Did the Clinton Foundation use all that money that they raised for earthquake victims in Haiti to fly those folks to Mexico where they could crash our border?

I am attending my high school class 50 year reunion next week to commemorate the three worst years of my life. 

The liberals claiming that "a little inflation is good", have not been in a grocery store or at a gas station.

For those of you chanting "Fuck Joe Biden" at college football games, shirts reading FJB are now available in your favorite team's colors.

I am an equal opportunity curmudgeon. President Trump's people need to quit sending e-mails asking if I will support Trump's new social media site and just open the damned thing.
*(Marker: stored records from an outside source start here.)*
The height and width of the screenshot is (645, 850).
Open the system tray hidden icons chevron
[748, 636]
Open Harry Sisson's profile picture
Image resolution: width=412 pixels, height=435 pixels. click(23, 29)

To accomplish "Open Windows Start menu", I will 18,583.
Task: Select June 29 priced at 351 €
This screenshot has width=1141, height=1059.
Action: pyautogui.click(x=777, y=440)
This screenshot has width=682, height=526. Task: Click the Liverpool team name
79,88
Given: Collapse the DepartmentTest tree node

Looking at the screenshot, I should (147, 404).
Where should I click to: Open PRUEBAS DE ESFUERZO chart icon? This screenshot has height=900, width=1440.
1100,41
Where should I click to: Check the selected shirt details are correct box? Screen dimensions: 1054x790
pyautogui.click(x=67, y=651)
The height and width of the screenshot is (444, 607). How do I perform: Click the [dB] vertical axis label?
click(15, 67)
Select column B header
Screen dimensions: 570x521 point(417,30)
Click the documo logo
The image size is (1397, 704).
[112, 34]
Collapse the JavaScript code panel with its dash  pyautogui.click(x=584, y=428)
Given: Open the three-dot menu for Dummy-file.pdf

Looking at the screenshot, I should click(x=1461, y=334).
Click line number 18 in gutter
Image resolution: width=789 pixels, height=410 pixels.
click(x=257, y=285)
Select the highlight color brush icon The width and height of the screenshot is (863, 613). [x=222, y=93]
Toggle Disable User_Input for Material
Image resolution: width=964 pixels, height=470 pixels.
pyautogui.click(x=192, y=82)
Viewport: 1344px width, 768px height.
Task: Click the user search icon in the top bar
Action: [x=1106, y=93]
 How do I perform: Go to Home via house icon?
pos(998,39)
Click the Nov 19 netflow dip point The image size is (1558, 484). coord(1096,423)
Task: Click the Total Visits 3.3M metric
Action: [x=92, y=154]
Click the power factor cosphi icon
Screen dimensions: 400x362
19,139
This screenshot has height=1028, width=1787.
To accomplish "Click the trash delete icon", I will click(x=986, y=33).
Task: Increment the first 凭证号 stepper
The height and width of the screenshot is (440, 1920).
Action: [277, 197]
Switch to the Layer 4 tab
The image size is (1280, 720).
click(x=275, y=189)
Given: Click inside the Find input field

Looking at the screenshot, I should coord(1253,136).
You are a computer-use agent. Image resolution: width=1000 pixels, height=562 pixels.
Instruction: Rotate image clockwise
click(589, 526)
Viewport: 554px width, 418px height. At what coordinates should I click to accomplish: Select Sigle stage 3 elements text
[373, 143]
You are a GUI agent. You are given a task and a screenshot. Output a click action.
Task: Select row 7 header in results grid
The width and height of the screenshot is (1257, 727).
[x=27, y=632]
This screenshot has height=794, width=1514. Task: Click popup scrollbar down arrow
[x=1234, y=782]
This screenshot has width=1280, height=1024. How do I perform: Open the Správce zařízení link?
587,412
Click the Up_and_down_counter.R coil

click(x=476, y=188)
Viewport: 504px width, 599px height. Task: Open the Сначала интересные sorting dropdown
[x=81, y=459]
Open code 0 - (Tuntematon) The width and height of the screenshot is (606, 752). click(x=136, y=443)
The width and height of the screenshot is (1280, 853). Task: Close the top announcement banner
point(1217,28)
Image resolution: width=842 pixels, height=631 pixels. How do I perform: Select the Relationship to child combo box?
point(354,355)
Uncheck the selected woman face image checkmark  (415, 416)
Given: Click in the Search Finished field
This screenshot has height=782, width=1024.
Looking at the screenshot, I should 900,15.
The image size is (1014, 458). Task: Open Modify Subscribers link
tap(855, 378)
I don't even buy a car without taking a test drive.

While at the grocery store today, I checked the dairy section for pictures of Kameltoe Harris on the milk cartons.

I will close with this note. On Tuesday, there was a story in an American Spectator newsletter about Keith Olbermann attacking the owners of a Texas restaurant and bar because they asked a couple to remove their masks. The policy is posted at the restaurant entrance. Olbermann "doxxed" the business by posting the business address and phone number. He encouraged his listener to contact him. I sent the newsletter editor a note about this which was published today. Here it is. The headline was written by the newsletter editor.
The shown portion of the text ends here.